Este fin de semana llevamos a nuestro hijo Sebastián para pasar dos semanas con su abuela, tía y primo en las playas de Cabo Cañaveral en Florida. Aprovechamos que estaríamos pasando esas mismas dos semanas cursando estudios teológicos intensivos en la Universidad de Barry, y así no notar tanto su ausencia. Aún así, siendo tan apegados como familia, Ricardo y yo regresamos a Miami con el corazón vacío por la ausencia de nuestro pequeño.

Pero una vez en casa, decidimos aprovechar este tiempo que Dios nos regalaba para pasar estas dos semanas, no sólo concentrados en nuestro trabajo, sino viviendo una segunda luna de miel. Tomó cierto esfuerzo de alguna manera “desconectarnos” de nuestro rol de padres, pero ciertamente estamos pasando unos días maravillosos de unión y profundo compartir.

Esta experiencia nos ha recordado la importancia de buscar momentos para compartir solos como pareja, dejando por un tiempo en segundo plano nuestras responsabilidades como jefes de familia. Un tiempo dedicado intencional y conscientemente a enriquecer y alimentar nuestra relación de pareja, que es la base de nuestra familia. Momentos dedicados a recordar el amor del principio, pero a la luz de una experiencia vivida a través de los años del compartir en pareja.

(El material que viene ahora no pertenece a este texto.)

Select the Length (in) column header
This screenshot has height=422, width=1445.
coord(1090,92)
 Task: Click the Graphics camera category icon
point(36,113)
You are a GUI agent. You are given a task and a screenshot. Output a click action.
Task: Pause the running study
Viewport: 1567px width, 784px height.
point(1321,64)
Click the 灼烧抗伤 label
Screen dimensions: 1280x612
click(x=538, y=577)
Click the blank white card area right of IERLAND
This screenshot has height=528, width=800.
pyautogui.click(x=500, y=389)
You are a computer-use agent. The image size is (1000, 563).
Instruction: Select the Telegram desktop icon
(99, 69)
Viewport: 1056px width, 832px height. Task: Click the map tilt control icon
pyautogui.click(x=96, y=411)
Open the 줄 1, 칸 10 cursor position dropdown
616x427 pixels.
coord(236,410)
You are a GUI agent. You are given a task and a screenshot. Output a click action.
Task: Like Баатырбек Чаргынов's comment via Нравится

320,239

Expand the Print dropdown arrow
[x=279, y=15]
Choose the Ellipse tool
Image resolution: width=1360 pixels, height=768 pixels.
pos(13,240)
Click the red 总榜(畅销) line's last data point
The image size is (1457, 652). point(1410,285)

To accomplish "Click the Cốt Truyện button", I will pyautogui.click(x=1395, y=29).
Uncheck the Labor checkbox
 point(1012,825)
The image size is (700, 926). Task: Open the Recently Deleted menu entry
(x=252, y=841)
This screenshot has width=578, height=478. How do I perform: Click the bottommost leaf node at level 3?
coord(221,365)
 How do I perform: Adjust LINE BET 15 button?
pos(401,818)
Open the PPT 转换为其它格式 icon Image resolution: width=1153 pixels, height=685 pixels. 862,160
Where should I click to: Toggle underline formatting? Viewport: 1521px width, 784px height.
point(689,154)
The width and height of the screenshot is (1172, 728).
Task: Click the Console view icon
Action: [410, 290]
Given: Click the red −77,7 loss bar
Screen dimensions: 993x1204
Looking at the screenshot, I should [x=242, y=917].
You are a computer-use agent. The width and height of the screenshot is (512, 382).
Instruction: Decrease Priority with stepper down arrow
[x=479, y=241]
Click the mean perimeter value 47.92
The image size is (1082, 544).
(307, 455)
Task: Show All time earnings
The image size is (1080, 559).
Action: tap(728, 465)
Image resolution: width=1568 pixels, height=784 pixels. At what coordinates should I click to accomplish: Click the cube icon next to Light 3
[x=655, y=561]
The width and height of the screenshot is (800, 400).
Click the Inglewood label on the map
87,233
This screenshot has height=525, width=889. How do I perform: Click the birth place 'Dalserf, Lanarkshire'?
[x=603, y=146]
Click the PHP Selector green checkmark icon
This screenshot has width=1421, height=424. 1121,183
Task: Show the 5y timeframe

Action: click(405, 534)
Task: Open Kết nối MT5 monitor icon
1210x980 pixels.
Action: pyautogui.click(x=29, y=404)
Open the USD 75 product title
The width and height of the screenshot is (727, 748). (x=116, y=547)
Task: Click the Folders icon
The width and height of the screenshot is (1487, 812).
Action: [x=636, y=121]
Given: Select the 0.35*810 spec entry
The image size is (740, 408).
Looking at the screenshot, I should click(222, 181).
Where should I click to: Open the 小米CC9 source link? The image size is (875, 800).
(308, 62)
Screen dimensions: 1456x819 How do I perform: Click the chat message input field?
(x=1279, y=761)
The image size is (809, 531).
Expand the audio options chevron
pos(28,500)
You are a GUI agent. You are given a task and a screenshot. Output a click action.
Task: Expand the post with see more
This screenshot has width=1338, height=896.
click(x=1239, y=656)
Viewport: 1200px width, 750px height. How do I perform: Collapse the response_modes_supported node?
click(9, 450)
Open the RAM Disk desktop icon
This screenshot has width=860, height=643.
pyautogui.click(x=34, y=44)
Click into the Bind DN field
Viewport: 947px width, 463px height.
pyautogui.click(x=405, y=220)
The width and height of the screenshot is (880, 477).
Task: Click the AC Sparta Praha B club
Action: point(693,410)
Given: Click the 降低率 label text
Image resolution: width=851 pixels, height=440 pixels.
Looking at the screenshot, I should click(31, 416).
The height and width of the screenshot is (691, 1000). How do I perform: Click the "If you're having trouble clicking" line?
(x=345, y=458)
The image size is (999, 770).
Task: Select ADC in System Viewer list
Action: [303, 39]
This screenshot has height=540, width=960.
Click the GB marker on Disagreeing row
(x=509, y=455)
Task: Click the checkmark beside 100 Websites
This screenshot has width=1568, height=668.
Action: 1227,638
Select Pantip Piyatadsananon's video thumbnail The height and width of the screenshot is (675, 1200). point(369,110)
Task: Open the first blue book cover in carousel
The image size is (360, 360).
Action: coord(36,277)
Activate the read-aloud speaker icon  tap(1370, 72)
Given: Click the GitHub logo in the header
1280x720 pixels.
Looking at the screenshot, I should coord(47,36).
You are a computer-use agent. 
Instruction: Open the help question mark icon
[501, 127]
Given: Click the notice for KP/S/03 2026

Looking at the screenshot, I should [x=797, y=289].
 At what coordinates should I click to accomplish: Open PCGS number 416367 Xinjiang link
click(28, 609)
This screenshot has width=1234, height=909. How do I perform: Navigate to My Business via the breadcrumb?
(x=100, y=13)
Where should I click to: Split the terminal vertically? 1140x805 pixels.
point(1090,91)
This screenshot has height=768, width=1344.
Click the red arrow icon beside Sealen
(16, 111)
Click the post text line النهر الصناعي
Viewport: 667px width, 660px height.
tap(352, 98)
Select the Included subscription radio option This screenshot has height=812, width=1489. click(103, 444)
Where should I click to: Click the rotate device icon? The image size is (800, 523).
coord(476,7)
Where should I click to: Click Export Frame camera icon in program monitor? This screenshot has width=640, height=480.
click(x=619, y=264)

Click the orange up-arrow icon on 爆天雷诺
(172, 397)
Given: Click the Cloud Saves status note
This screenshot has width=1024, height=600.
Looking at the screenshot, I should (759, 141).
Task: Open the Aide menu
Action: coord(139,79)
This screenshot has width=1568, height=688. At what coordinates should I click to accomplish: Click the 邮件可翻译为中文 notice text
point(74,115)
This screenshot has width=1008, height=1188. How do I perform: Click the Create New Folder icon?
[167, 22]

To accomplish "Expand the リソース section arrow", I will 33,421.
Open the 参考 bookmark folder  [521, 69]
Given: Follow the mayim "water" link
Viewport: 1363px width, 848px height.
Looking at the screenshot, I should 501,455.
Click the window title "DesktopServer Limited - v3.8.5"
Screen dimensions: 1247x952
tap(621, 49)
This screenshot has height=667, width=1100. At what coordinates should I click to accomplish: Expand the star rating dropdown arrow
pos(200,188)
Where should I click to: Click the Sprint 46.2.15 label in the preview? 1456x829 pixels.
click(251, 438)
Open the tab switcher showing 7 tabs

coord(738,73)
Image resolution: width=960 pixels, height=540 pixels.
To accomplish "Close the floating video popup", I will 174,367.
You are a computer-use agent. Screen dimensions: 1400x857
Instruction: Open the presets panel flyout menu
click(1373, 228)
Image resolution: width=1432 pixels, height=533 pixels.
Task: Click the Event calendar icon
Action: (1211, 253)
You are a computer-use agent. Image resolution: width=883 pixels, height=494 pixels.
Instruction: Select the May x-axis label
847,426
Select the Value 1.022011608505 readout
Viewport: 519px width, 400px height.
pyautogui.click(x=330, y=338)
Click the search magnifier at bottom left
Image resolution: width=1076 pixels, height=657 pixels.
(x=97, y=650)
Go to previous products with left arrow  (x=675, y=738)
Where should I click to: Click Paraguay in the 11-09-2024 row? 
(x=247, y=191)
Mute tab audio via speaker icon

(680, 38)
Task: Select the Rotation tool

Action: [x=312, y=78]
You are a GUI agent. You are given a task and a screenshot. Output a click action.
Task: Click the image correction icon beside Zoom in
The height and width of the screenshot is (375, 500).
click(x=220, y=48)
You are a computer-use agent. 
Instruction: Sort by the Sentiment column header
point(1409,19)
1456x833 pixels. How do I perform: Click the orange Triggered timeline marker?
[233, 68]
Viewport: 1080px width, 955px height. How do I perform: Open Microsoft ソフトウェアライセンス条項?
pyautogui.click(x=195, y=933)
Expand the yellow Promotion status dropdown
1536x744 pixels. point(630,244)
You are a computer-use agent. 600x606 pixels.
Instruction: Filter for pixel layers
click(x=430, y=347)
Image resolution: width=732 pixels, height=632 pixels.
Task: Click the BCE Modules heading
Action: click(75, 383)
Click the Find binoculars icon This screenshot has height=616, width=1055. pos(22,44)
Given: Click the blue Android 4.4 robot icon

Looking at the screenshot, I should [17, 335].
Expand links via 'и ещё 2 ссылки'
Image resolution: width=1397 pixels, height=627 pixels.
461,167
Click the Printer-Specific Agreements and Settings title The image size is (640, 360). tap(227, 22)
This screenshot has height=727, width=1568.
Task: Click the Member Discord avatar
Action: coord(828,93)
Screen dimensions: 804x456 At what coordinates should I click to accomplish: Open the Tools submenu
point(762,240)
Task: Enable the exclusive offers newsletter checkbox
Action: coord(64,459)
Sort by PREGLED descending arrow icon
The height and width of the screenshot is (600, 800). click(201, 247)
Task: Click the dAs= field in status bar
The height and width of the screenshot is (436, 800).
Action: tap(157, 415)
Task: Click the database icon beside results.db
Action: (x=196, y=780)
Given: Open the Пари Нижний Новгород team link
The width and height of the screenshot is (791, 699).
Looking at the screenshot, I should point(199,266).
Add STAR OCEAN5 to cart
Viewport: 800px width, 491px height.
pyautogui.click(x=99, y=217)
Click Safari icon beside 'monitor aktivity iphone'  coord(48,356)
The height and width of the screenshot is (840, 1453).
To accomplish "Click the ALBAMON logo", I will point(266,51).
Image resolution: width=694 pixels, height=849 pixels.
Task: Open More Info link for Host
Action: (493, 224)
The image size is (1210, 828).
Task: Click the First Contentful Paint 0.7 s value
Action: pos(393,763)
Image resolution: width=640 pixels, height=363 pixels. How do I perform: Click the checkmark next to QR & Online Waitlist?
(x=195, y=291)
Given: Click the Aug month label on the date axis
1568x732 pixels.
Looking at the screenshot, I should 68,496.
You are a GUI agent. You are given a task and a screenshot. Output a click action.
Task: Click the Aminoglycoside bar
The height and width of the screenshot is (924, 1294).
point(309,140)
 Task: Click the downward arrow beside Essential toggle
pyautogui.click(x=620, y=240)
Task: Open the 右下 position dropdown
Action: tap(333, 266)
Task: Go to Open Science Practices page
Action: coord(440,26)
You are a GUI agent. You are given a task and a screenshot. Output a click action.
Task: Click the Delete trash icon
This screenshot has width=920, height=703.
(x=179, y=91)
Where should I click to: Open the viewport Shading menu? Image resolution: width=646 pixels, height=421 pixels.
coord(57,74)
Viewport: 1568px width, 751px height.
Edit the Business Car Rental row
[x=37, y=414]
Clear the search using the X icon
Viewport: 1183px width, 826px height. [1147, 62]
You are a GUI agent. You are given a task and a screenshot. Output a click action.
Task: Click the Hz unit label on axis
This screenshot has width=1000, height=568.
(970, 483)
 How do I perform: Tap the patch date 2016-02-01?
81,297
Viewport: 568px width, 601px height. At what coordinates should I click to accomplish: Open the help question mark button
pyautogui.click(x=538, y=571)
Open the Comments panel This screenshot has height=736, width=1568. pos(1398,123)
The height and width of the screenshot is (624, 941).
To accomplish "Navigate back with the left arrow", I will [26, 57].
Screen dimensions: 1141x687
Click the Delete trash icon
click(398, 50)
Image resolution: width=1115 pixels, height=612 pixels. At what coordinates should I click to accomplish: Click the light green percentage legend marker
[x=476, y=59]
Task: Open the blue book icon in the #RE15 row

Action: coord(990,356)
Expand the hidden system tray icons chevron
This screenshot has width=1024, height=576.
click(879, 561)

Les invitamos a todos a buscar el tiempo para compartir solos, recordar los momentos del amor primero, hablar de las cosas que los enamoraron, recordar cómo se fueron conociendo, complementando y construyendo su hogar.  Les motivamos a  tomar el tiempo de celebrar cómo con la ayuda de Dios superaron las pruebas de la vida, orar sobre sus cosas y planear con ilusión en resto de sus vidas unidos en el amor de Dios.